How then to explain why so many of us think otherwise? There is a strong strain of modest Puritanism in our culture, one that has always been uncomfortable with the material excesses that erupt from era to era: consumption is a vice and has a price.
But it's also important to note that this bout of self-flagellation is taking place against a different global backdrop, one that sees countries from China to Brazil blazing their own trails while the U.S. seemingly plods along. It's been shown that people assess themselves in relative terms, by how much they have compared with their neighbors more than by how much they have. Today, Americans have a
power balance surfeit, but relative to the world as a whole, the slice is shrinking.
summer fashion 2011 has come due. What lies ahead is years of belt tightening to compensate for those years of excess.
The online figure is telling, and the percentage was especially high in apparel, such as clothing and shoes. Buying apparel used to require going out and trying stuff on. But in a period when we have scolded ourselves with tales of inappropriate spending, the availability of online shoes (Zappos, anyone?) and clothing means you can escape the quandary of shopping when the cultural message is not to.

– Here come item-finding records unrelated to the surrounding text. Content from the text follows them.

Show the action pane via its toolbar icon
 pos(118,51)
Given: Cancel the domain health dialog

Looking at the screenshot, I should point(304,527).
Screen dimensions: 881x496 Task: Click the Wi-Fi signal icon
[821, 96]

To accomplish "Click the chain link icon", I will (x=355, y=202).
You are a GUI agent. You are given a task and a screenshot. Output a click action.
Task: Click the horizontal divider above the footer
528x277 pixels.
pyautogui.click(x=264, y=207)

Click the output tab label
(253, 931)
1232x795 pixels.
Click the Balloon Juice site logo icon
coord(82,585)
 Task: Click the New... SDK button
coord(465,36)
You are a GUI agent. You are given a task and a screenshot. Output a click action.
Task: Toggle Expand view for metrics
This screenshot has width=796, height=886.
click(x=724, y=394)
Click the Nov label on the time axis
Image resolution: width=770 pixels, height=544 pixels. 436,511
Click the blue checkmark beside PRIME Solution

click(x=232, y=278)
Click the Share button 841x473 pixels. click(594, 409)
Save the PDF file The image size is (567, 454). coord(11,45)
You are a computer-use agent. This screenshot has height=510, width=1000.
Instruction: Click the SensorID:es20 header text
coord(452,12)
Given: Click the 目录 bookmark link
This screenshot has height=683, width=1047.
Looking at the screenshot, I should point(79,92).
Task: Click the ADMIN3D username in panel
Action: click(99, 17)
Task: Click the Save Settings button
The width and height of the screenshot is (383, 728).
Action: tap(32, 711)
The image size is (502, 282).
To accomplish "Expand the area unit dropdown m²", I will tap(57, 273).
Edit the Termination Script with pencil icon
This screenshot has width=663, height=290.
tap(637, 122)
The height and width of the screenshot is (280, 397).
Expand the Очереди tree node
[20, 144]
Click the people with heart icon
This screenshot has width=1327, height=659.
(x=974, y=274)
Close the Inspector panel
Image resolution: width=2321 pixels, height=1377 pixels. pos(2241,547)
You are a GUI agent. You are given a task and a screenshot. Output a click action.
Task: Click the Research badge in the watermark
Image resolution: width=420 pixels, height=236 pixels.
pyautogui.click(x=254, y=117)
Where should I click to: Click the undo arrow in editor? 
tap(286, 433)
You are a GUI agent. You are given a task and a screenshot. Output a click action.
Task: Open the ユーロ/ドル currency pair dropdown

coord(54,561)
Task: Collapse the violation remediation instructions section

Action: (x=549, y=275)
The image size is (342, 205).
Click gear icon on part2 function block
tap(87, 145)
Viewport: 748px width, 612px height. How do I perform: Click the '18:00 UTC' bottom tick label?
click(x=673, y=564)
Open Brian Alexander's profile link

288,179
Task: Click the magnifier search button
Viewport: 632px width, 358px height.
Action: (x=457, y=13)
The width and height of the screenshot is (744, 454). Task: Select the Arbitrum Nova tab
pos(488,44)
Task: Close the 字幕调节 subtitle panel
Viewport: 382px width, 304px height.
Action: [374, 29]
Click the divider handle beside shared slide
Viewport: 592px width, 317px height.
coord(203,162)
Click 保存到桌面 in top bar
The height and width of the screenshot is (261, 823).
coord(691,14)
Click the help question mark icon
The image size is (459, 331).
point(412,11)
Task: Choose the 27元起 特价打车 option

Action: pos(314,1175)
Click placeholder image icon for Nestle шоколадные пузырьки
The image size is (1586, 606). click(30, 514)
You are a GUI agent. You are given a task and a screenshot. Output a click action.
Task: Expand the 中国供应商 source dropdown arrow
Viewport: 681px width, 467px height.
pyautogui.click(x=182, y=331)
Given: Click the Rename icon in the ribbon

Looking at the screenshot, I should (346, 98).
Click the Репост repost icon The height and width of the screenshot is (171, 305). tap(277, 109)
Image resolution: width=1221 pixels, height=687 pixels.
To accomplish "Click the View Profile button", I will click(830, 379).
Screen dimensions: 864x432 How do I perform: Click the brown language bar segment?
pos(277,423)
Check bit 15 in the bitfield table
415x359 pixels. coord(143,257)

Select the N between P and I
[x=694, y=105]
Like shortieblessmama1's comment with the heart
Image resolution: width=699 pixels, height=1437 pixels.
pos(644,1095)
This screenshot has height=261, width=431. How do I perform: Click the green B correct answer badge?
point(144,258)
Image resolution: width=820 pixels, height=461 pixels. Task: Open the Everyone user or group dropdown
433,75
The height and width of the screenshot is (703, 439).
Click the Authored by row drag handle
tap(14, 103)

The belief that Americans overconsumed and are now tightening their collective belts has, of course, some basis in fact. In the two decades before 2008, the amount of debt carried by Americans did go up significantly, and in the two years since, the savings rate has gone from a low of 1% to nearly 6%. And in the past two years, millions have suffered for the debts they took on in the flush years. Mortgage delinquencies soared and are now nearly 10% of outstanding loans. Credit-card default rates went up as well, to more than 9%.
How then to explain why so many of us think otherwise? There is a strong strain of modest Puritanism in our culture, one that has always been uncomfortable with the material excesses that erupt from era to era: consumption is a vice and has a price.
But it's also important to note that this bout of self-flagellation is taking place against a different global backdrop, one that sees countries from China to Brazil blazing their own trails while the U.S. seemingly plods along. It's been shown that people assess themselves in relative terms, by how much they have compared with their neighbors more than by how much they have. Today, Americans have a
power balance surfeit, but relative to the world as a whole, the slice is shrinking.
2010年12月28日星期二
The average price of U.S. gasoline rose above $3 a gallon over the past week
The average price of U.S. power balance gasoline rose above $3 a gallon over the past week,reaching its highest level since October 2008, the Energy Department said on Monday.
The national price for regular gasoline increased 7 cents from the previous week to an average of $3.05 per gallon, as rising crude oil prices bolstered fuel costs.
Crude oil settled down 51 cents at $91 a barrel on the New York Mercantile Exchange on Monday as a major blizzard in the U.S. Northeast cut down on already thin holiday trading volume.
Diesel fuel prices at summer fashion 2011increased 4.6 cents to $3.29 a gallon, the department said in its weekly survey of service stations.
The national price for regular gasoline increased 7 cents from the previous week to an average of $3.05 per gallon, as rising crude oil prices bolstered fuel costs.
Crude oil settled down 51 cents at $91 a barrel on the New York Mercantile Exchange on Monday as a major blizzard in the U.S. Northeast cut down on already thin holiday trading volume.
Diesel fuel prices at summer fashion 2011increased 4.6 cents to $3.29 a gallon, the department said in its weekly survey of service stations.